Naxolone: a medicine to save lives

Andrew Brown (@andrewbrown365)

At the beginning of the month new regulations were introduced which should mean that local authorities and the substance misuse services they commission are better equipped to prevent deaths from opioid overdose.

Photo: intropin on Flickr

Photo: intropin on Flickr (CC BY-NC 2.0)

Naloxone, a medicine that reverses the effects of opioid overdose, can now be given to current and former heroin users, their family and friends, and anyone who is likely to witness an overdose (such as homeless hostel staff).

The last two years have seen rises in the number of deaths caused by heroin (from 579 in 2012 to 952 in 2014) meaning that action to reverse this trend is urgently needed.

The change in regulations follows careful assessment by the government’s Advisory Committee for the Misuse of Drugs which concluded that:

“… naloxone provision is an evidence-based intervention, which can save lives.
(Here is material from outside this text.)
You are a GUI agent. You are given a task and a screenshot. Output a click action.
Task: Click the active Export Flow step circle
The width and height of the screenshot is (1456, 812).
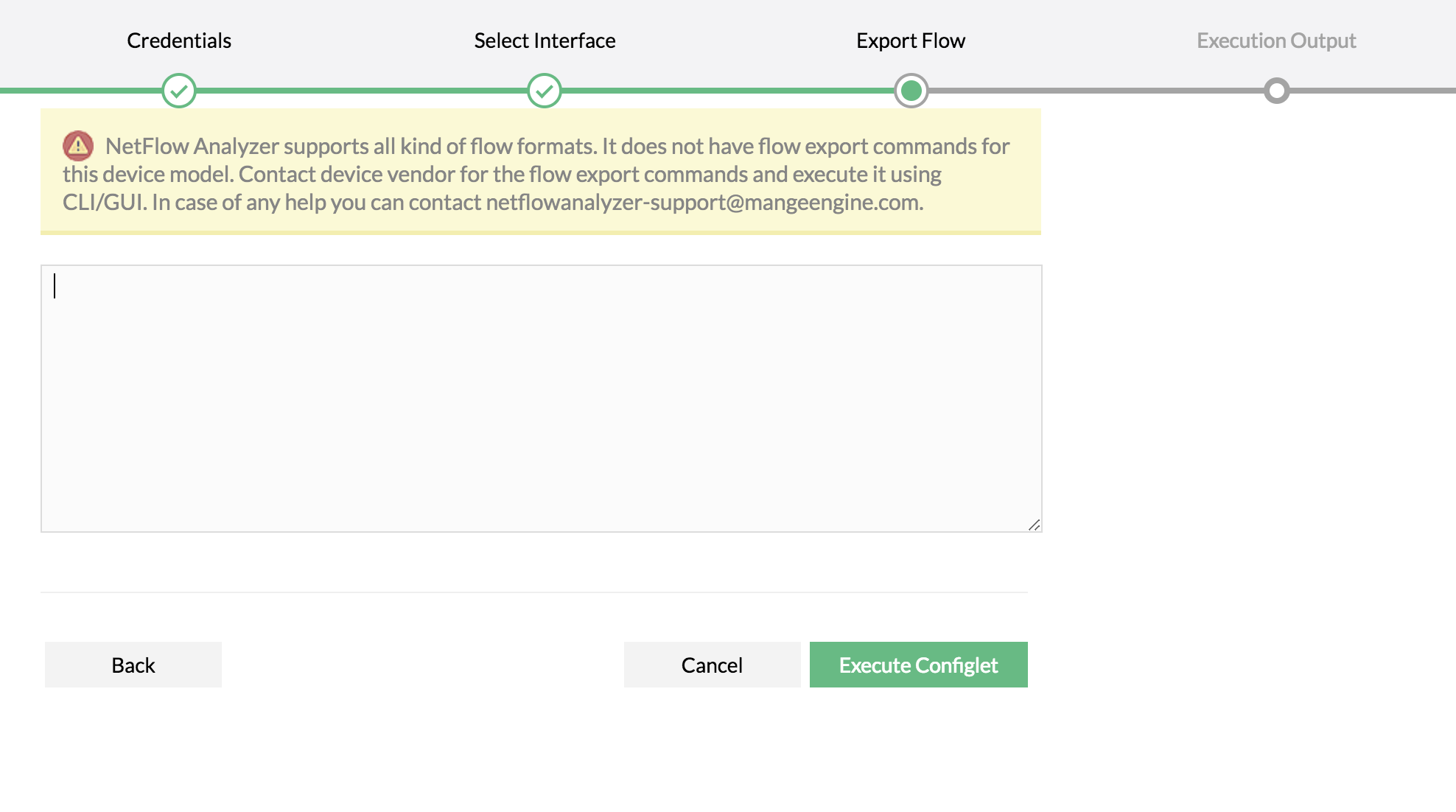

Naloxone provision fits with other measures to promote recovery by encouraging drug users to engage with treatment services, and ultimately, keep them alive until they are in recovery.”

Making naloxone more widely available in the community is also endorsed by the World Health Organisation.  They recommend that:

“… people who are likely to witness an opioid overdose, including people who use opioids, and their family and friends should be given access to naloxone and training in its use so that they can respond to opioid overdose in an emergency if a medical response is not available.”

The Making Every Adult Matter coalition welcomes the new regulations, which make it possible for any drug treatment service to supply the medicine without a prescription.

We know that people who have recently been released from prison, who are homeless, and those who relapse after a period of abstinence are all at enhanced risk of overdose, and that should they or those close to them have access to naloxone fewer are likely to die.

We hope that:

  • Commissioners in local authorities ensure that naloxone is part of the service specification for drug treatment providers, and require services working with people experiencing multiple needs to introduce procedures and training that allow it to be provided.
  • Drug treatment providers work with those providing services for people with multiple needs to ensure wider access to naloxone in high risk communities, and provide appropriate training for this group of people and those who work with them.
  • Organisations working with people with multiple needs in other sectors assess what actions they can take to reduce overdose deaths amongst those they work with including the provision of naloxone and the associated training.
  • People who are at risk of overdose ask their drug treatment provider, needle exchange, or other services whether they can access naloxone through them.

This legislation is only the first step, but if action follows then lives will be saved. This will allow more people to live long enough to recover from opiate dependency.